• [THE TASK]: Among the records, which lines include "arrow"? List them.

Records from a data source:
+++++
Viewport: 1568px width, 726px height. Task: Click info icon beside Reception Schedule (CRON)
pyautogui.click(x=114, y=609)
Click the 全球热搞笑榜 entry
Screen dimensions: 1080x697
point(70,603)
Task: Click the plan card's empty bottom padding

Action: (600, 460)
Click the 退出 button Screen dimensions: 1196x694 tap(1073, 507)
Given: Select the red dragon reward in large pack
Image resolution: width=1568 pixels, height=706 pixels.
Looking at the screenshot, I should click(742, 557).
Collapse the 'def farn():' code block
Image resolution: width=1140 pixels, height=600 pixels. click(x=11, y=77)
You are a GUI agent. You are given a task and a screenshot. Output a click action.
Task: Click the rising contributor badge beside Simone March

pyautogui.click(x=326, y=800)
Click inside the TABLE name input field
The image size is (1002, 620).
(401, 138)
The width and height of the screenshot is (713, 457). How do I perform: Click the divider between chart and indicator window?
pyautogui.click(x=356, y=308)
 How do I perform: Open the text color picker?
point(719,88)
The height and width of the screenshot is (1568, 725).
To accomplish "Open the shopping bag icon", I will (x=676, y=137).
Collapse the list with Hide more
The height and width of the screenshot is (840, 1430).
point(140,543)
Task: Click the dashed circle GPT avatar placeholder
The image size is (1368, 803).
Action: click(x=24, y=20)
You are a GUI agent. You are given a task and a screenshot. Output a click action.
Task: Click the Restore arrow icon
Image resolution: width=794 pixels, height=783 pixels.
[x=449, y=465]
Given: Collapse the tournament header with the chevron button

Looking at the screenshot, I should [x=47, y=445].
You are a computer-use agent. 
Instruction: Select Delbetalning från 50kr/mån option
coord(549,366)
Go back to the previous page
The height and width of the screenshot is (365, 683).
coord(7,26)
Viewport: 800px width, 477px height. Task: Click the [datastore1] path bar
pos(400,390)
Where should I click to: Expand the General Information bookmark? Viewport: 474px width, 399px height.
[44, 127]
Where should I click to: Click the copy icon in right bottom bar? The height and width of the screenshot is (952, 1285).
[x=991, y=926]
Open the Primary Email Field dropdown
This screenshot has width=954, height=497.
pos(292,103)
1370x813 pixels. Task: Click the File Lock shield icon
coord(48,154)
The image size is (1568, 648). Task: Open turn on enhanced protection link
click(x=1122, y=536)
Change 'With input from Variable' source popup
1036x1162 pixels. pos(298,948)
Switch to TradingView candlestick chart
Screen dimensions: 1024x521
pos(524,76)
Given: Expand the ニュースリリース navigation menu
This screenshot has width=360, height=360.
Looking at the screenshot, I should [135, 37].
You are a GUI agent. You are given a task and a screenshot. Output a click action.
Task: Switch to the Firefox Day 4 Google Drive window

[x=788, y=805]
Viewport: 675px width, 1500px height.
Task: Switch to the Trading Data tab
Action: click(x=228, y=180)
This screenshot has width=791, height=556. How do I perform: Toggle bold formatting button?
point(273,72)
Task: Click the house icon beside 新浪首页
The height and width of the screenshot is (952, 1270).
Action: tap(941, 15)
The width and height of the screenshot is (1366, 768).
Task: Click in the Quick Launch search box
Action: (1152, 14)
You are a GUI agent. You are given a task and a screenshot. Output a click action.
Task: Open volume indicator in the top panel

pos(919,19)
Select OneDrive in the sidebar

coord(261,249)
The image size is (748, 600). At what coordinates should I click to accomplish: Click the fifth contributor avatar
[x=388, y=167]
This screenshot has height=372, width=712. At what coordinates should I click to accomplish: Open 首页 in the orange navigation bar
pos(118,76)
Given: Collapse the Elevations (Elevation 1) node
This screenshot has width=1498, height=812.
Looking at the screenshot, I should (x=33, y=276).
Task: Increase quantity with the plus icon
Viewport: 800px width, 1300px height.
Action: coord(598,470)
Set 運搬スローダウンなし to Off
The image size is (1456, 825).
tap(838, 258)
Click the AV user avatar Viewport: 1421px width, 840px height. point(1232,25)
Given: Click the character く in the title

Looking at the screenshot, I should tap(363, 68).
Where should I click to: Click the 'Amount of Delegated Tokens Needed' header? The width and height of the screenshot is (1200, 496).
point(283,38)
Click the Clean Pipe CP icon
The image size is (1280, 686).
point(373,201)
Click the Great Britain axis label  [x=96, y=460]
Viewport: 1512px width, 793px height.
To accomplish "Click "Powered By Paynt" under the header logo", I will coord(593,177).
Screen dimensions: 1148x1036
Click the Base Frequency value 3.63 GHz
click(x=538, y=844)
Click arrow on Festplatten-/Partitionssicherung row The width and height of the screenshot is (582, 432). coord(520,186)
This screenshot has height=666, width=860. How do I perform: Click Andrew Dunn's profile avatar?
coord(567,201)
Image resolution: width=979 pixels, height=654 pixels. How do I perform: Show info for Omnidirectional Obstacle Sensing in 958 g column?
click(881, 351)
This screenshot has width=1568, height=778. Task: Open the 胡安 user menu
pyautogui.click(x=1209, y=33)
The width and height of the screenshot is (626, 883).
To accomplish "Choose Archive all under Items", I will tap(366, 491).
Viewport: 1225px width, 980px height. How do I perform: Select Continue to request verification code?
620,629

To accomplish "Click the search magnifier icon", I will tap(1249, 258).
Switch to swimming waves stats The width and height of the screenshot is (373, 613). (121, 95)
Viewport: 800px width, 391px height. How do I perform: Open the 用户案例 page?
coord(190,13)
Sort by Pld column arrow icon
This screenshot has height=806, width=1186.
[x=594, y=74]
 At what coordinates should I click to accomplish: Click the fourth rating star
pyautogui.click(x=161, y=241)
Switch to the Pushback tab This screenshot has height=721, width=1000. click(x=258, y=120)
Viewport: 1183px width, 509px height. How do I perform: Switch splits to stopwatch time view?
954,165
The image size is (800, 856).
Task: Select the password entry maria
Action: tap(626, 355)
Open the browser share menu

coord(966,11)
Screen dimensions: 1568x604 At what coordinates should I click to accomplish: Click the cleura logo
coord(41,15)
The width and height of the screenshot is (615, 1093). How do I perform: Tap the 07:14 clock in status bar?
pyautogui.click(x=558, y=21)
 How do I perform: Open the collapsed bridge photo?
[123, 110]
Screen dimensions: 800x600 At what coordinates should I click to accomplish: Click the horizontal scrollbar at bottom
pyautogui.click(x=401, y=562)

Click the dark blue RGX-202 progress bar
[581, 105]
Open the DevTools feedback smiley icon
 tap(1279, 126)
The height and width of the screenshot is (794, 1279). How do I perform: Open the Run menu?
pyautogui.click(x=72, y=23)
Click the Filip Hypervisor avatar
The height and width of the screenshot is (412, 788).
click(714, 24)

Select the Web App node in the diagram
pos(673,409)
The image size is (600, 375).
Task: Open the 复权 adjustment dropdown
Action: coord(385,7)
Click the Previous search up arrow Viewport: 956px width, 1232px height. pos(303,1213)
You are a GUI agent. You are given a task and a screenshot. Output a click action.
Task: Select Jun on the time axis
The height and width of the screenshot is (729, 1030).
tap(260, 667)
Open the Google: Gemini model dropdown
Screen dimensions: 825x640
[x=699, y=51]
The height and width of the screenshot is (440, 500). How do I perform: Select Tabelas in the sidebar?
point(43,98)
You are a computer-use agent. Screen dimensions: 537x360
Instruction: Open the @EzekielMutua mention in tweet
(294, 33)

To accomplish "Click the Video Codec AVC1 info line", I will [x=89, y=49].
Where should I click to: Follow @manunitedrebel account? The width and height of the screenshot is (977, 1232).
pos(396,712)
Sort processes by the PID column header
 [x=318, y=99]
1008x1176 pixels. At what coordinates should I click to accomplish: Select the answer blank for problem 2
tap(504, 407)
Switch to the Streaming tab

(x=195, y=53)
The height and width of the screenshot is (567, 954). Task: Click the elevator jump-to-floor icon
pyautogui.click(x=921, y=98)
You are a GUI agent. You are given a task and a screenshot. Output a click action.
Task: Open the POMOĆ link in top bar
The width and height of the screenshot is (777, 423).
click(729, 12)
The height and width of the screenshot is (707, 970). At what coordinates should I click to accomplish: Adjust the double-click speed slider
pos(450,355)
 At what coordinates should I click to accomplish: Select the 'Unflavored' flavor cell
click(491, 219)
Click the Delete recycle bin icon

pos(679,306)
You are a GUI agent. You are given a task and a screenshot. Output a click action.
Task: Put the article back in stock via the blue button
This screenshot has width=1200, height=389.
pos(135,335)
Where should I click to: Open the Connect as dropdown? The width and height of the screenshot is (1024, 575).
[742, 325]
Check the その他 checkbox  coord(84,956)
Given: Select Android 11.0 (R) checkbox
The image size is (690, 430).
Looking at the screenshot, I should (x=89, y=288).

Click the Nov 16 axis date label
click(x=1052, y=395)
+++++
• [TASK ANSWER]:
Task: Click the Restore arrow icon
Click arrow on Festplatten-/Partitionssicherung row The width and height of the screenshot is (582, 432). coord(520,186)
Sort by Pld column arrow icon
Click the Previous search up arrow Viewport: 956px width, 1232px height. pos(303,1213)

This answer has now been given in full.